According to Mary Meeker’s 2017 Internet Trends report, Facebook and Google now control 85 percent of online advertising growth. Facebook alone enjoys a 62 percent year-over-year growth rate—significantly outpacing the majority of the industry, which has an average of nine percent.
These stunning stats highlight one of the biggest challenges facing media companies today: uncovering new areas of revenue growth in an increasingly competitive landscape. While companies are investing more money in online advertising, more media companies are competing for a small piece of the pie. At the same time, audience preferences continue to change quickly, putting pressure on media companies to be more agile.
To thrive in this landscape, forward-thinking media brands know they can’t rely on analytics and behavioral data alone. These companies are complementing the trove of hard data they have with contextual data; they’re engaging directly with their audience to better understand the evolving consumer preferences and attitudes.
Here’s a look at three benefits companies gain from taking advantage of contextual data.
1. Creating a more authentic relationship with readers
Using data to make smarter decisions is nothing new for media companies. But the brands making the biggest difference are going beyond qualitative data and analytics to gain a deeper understanding of their audience.
Refinery29, for instance, is changing women’s media by understanding the nuances of its audience in a deeper way than other digital publications. By understanding the core values that connect its audience, as well as the makeup of multiple niche audiences within its readership, Refinery29 creates effective long tail content for different audiences.
“We do a lot of qualitative and quantitative research, and we experiment and make tweaks as we go along,” Piera Gelardi, executive creative director and co-founder of Refinery 29, shares with AdExchanger. “We get an insight, we test it and we see where it leads before using it to inform our wider strategy.”
This audience-centric approach of listening to readers seem to be working for Refinery29. It generated approximately $100 million in revenue in 2016, with more investors knocking on the company’s doors.
2. Maximizing value for advertisers
Advertisers are looking for ROI. They increasingly rely on media companies to help them demonstrate the value of their marketing investment. In response, savvy media companies are helping their partners set up more effective campaigns and demonstrate the ROI of their activities.
One example is Allure, the Condé Nast women’s beauty magazine. In an effort to understand its own audience and provide advertisers with more value, Allure created an insight community with 40,000 dedicated readers. In one example, the company tested ads for partners such as Crest and Pantene. In doing so, it discovered that ads with real testimonials motivated Allure readers to purchase at a 70 to 86 percent higher rate. Since every media outlet is different, this type of insight increases advertiser trust, knowing with some certainty what kind of ads perform well with your unique audience.
According to Cathleen Williams, former executive director of marketing at Allure, “ROI is no longer just about whether a consumer is aware. It’s about advertisers saying to us, ‘did you help me forge a deeper relationship with my customer?'” The ROI of a deeper customer relationship can’t be achieved by quantitative data alone.

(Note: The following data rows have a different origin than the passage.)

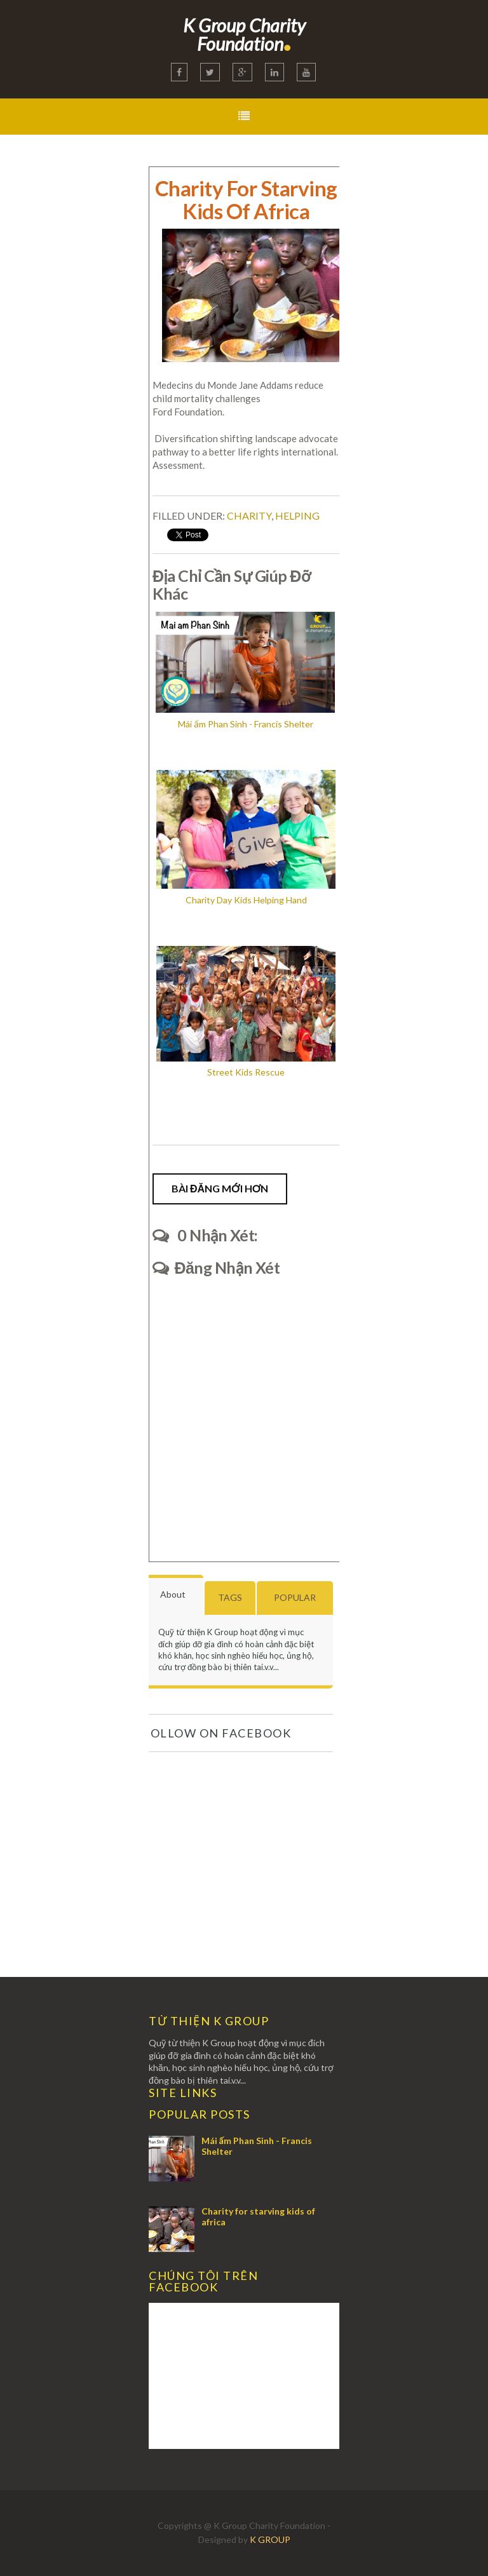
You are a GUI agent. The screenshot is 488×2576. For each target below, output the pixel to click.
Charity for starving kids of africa (258, 2216)
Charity (249, 515)
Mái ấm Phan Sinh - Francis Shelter (256, 2146)
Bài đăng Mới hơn (220, 1188)
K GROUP (270, 2539)
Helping (297, 515)
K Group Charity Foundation (244, 34)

3. Uncovering new revenue streams
This new approach of using data and insights to create new revenue is not just a thought experiment. Just ask Bustle, the leading online publication for millennial women.
In 2016, Bustle launched a research arm, Bustle Trends Data Group, led by political consultant Jessie Tarlov, Ph.D. The group uses an insight platform to uncover how its audience feels about a wide range of subjects, including politics, fashion, and how they make purchasing decsions. Bryan Golberg, CEO and founder, commented in an interview with Adweek, “We already have tremendous reach. Now it’s about depth.”

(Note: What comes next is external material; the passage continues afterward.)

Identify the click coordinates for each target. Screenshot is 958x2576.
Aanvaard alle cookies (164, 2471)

This depth of insight is not only being used to sell more advertising—the company also uses it to uncover a whole new stream of revenue. The group plans to monetize and sell research directly to other brands, publishing white papers and taking on new clients on a per-project basis. When the research and advertising streams come together, it creates a virtuous cycle of new business and increased trust. Jason Wiganheim, chief revenue officer at Bustle, tells Digiday, “If clients are running media that is working because of the insights we’re giving them, they’re going to continue to renew business with us.”
Beyond data and traditional approaches
The examples above reiterate the changing landscape of media and the ways innovative companies are gaining competitive advantage. Today, media companies need to provide more than ad space. In many ways, media companies are morphing from merely selling ad inventory to becoming consultants to their advertisers and partners.

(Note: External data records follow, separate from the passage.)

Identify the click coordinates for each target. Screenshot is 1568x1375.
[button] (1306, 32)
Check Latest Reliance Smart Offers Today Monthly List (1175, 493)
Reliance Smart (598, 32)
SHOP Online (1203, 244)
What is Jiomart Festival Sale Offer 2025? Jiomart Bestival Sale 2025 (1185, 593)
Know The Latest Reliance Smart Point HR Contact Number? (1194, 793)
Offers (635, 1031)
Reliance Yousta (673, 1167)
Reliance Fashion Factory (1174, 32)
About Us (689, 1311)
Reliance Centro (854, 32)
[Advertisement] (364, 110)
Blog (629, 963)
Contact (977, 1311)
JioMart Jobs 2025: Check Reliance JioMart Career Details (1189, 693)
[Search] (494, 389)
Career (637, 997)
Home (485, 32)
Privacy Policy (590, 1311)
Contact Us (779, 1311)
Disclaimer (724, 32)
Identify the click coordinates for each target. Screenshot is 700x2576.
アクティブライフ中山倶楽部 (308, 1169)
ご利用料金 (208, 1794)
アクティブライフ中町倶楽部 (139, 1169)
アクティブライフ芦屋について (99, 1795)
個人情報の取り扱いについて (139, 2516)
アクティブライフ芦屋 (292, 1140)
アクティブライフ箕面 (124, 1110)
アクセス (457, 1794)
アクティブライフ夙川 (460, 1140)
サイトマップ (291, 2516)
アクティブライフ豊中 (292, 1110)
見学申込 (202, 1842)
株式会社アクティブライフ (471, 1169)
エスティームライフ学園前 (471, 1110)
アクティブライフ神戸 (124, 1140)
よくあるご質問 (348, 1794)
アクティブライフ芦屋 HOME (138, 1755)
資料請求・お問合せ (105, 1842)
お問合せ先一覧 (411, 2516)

“The line between publishers and agencies is eroding,” says Justin Montanino, senior director of branded content at New York magazine, in an interview with Contently. “In this business, you have to anticipate tectonic shifts and be ready to evolve your business before it’s too late.”
Indeed, tectonic shifts call for dramatic changes. Despite the big changes in the media industry, one thing remains true: the companies that know their audience best are set to win. Attitudinal audience insights are arguably even more important than hard data in an industry constantly trying to answer the question, “what kind of content do readers want?” One reliable solution is to engage your audience and build your relationship with them to understand not only how many engaged readers you have, but which topics they feel passionate about, and how think and feel about your content. Marrying this type of insight with hard data and analytics will be key for media companies looking to get a bigger share of the online-advertising pie.